What you should give back is every line from the one containing "Start the process group with the play button" through the last line of the records below, word for word and without pictures.

# # #

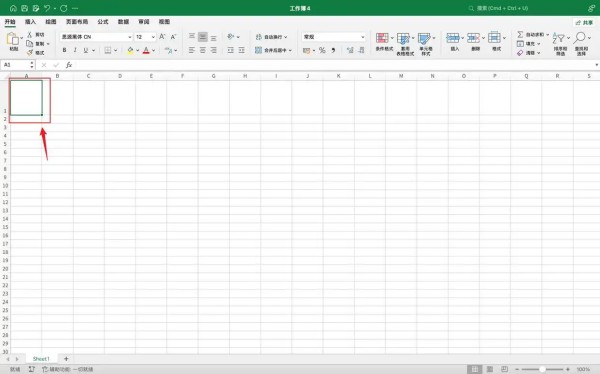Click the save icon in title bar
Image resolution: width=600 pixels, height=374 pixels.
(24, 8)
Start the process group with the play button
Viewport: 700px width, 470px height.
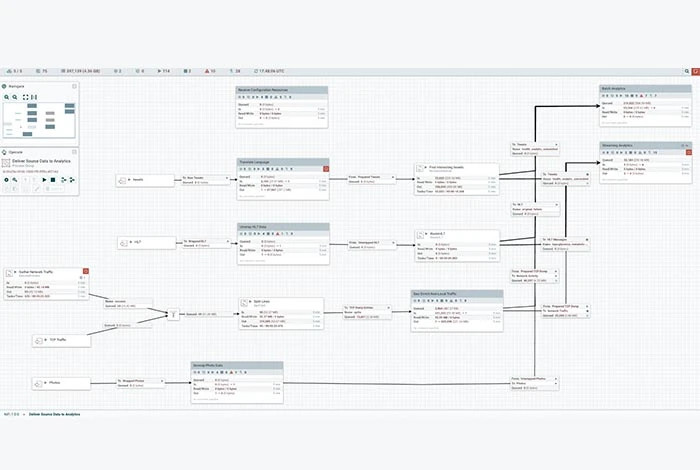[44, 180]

# # #

• OUTPUT OF THE TASK:
Start the process group with the play button
Viewport: 700px width, 470px height.
[44, 180]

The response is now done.